▶ [Instructions to follow]: Lay out everything from the line containing "Image resolution: width=1288" down to the end of the items, both included, as a Markdown table with the columns Row and Line. Skip blank lines and leave the pictures out.

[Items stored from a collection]
* * *
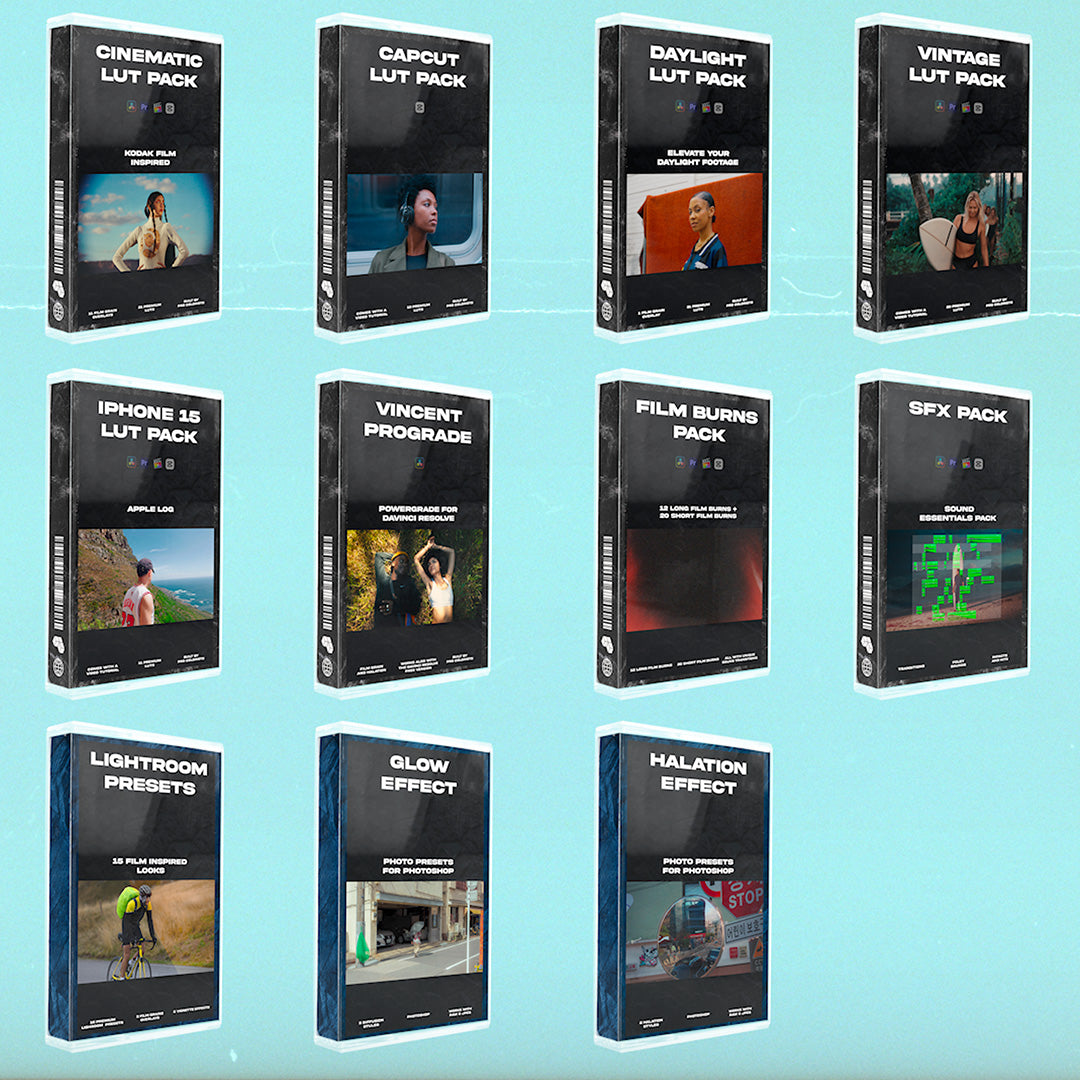Click the Glow Effect street preview image

[x=414, y=929]
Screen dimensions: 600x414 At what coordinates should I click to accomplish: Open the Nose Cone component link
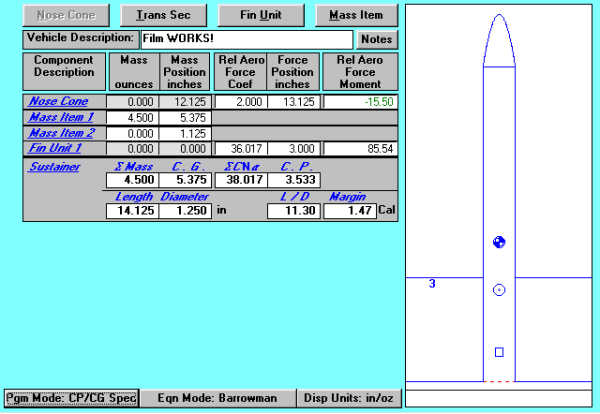tap(58, 101)
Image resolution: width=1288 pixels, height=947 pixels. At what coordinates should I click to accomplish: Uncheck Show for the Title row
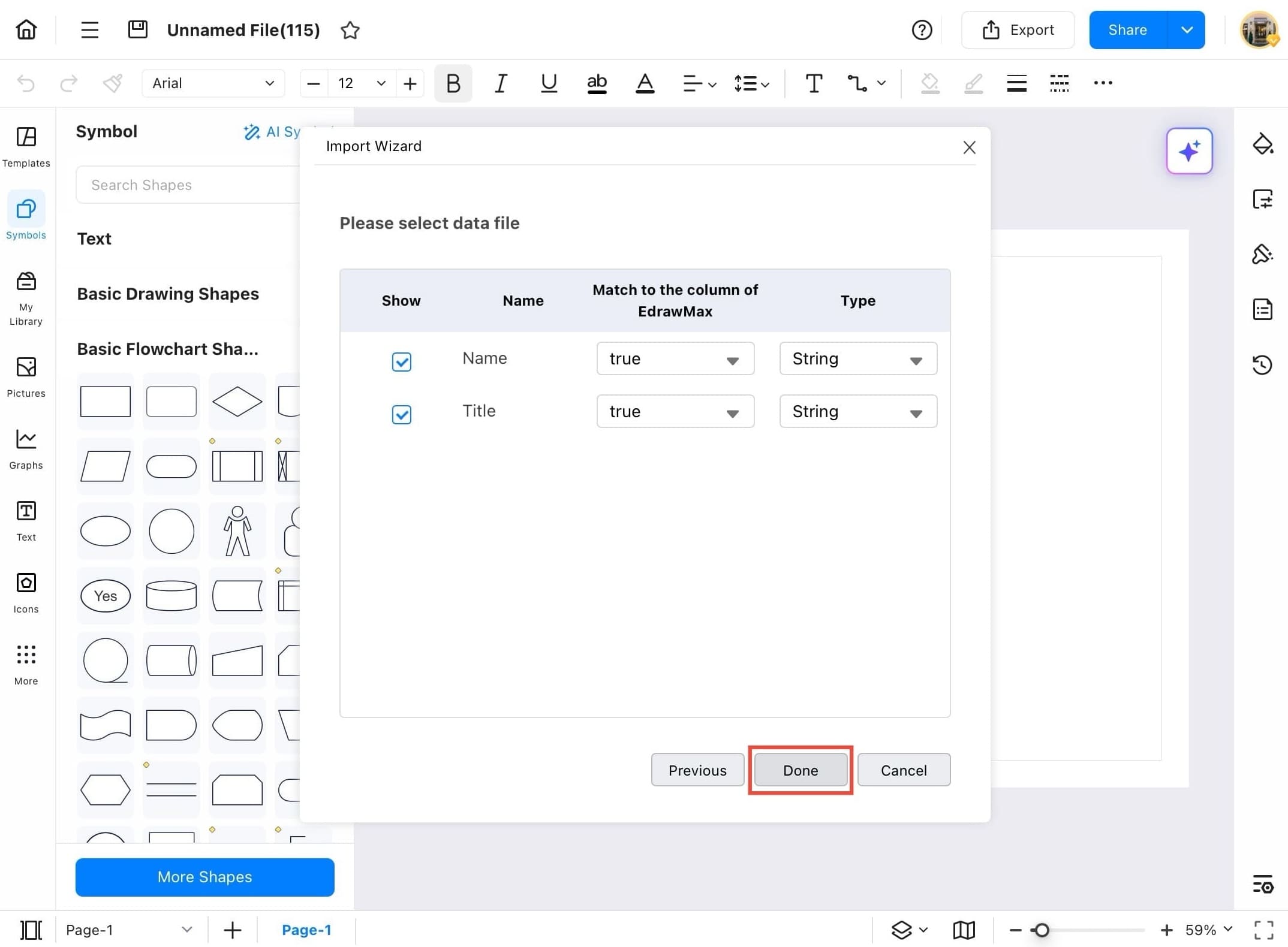(x=401, y=414)
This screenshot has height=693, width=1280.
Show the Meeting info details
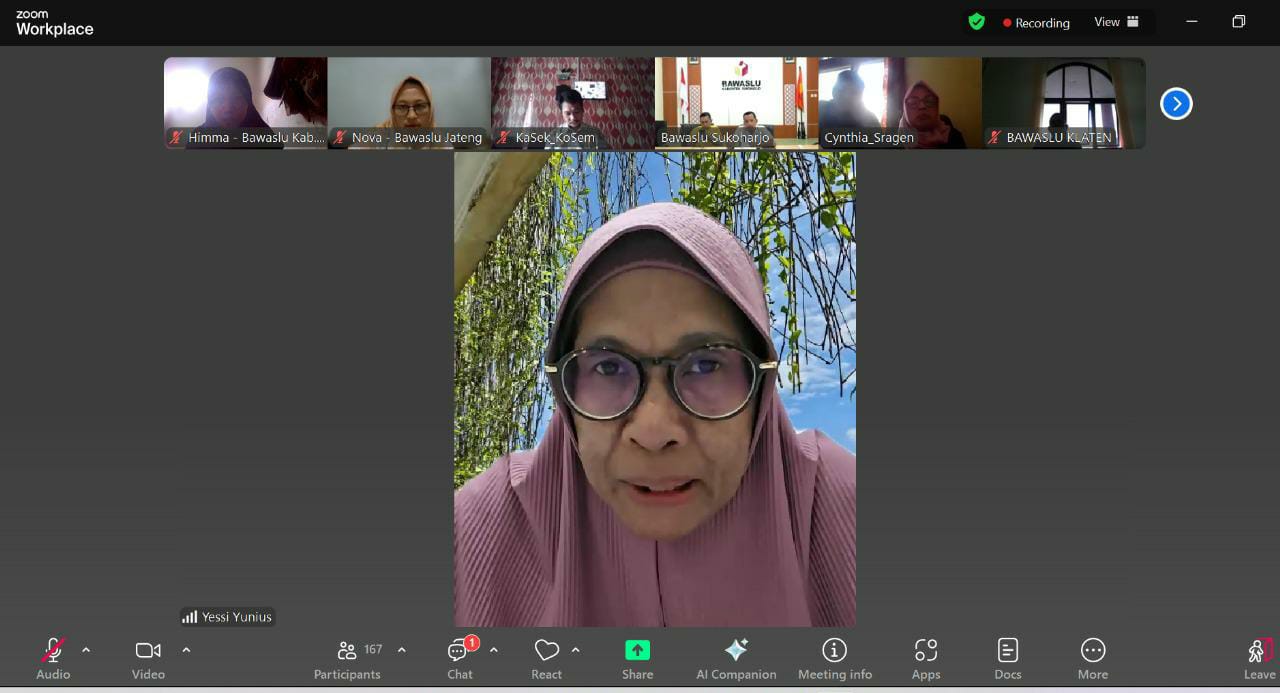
* * *
▶ [Full response]:
| Row | Line |
|---|---|
| 1 | Image resolution: width=1288 pixels, height=947 pixels. At what coordinates should I click to accomplish: Uncheck Show for the Title row |
| 2 | (x=401, y=414) |
| 3 | This screenshot has height=693, width=1280. |
| 4 | Show the Meeting info details |